Friday, June 10, 2011

A Few Good Men... Can Have a Questionable Past

By Laura Spinella
I have a thing for men. Good to know... is probably your reaction to that. Fair enough, but I was referring to male characters, the ones I cast in books. Arguably, the female character is at the heart of most romantic fiction. Her job is to drive the story and fan the flames, be someone worthy of the reader’s investment. It makes sense. The majority of novels within the genre are written by women, readers of romantic fiction are, by and large, women. So it’s a safe bet that strong women with whom the reader can identify will be at the forefront of romantic fiction.

That said, enter me. Maybe it’s because I feel the contemporary capable female protagonist is a given, especially since swooning is pass√© and obey falls to the category of offensive four-letter words. While it’s interesting to see a female character evolve, overcome if need be, I take it for granted that she will get there. The guy, on the other hand, him I’m not so sure about. And I do my damnedest, starting on page one, to have the reader wondering right along with me. Give me a guy who’s a challenge—a tattered past with a touch of mental anguish… precarious future with questionable motives… geez, make him an alcoholic and let me pull him out of the gutter—I’ve got his back. In my book, literally, there’s no hero like a fallen one. And I’ll take my best shot at turning him into someone deserving of your attention and/or $15.00 retail.

GIVEN DATA
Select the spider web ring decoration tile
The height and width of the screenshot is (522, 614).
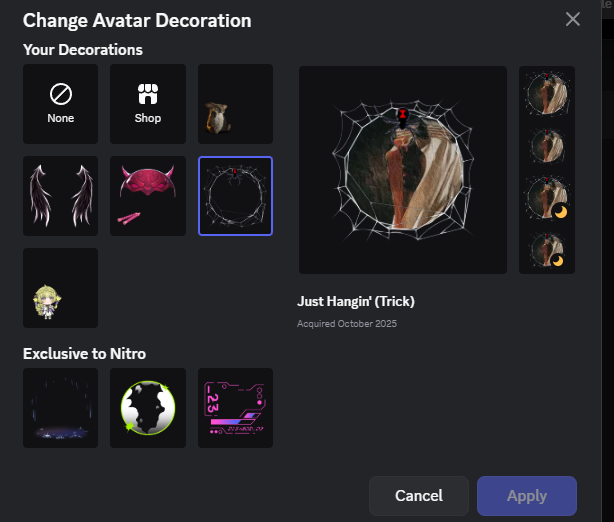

TASK INSTRUCTIONS
**1.** In the blog post about male characters in romantic fiction, who writes the majority of novels within the genre?
**2.** Retype the part of the post about male characters in romantic fiction starting at "That said, enter" and ending at "and/or $15.00 retail.".
**3.** Extend the blog post about male characters in romantic fiction, picking up right after its final sentence.

IN RESPONSE
**1.** Women.

**2.**
That said, enter me. Maybe it’s because I feel the contemporary capable female protagonist is a given, especially since swooning is pass√© and obey falls to the category of offensive four-letter words. While it’s interesting to see a female character evolve, overcome if need be, I take it for granted that she will get there. The guy, on the other hand, him I’m not so sure about. And I do my damnedest, starting on page one, to have the reader wondering right along with me. Give me a guy who’s a challenge—a tattered past with a touch of mental anguish… precarious future with questionable motives… geez, make him an alcoholic and let me pull him out of the gutter—I’ve got his back. In my book, literally, there’s no hero like a fallen one. And I’ll take my best shot at turning him into someone deserving of your attention and/or $15.00 retail.

**3.**
It took years to recognize this pattern in my writing, longer still to embrace it. In fact, I remember the moment the obvious dawned on me—kind of like getting smacked upside the head by the wayward crew from a boys’ correctional facility. Anyway, I’d attended a high-end (aka snooty) writing workshop where the instructor was a well-known author I’d never heard of and the room filled with people bearing card-carrying writing credentials. Of course, my blank resume and I were scheduled to go last. As expected, they ripped my story up one side and down the other. Afterward, in a one-on-one with the well-known author, he said, “You create very sympathetic male characters—mystifying, really.” Still stinging from my trip to the whipping post, I took this as a criticism. I asked if he had a suggestion as to how I might cure this grievous writing blunder. In reply, he looked at me queerly and shook his head. “Why would you do that? You have much to work on, but the man in your story… Well, let’s just say I fell for him—and I don’t go that way.” Viva the downtrodden man.

How about you? Are you all about female characters who win the day or do flawed men stand a chance on your bookshelf?

Laura Spinella


  1. You did a great job with making Flynn flawed but intriguing in BEAUTIFUL DISASTER, Laura. And the more the reader gets to know him, the more intriguing he becomes. For me, he was the heart and soul of BD. So I say, embrace the gift of creating flawed but intriguing men in your stories!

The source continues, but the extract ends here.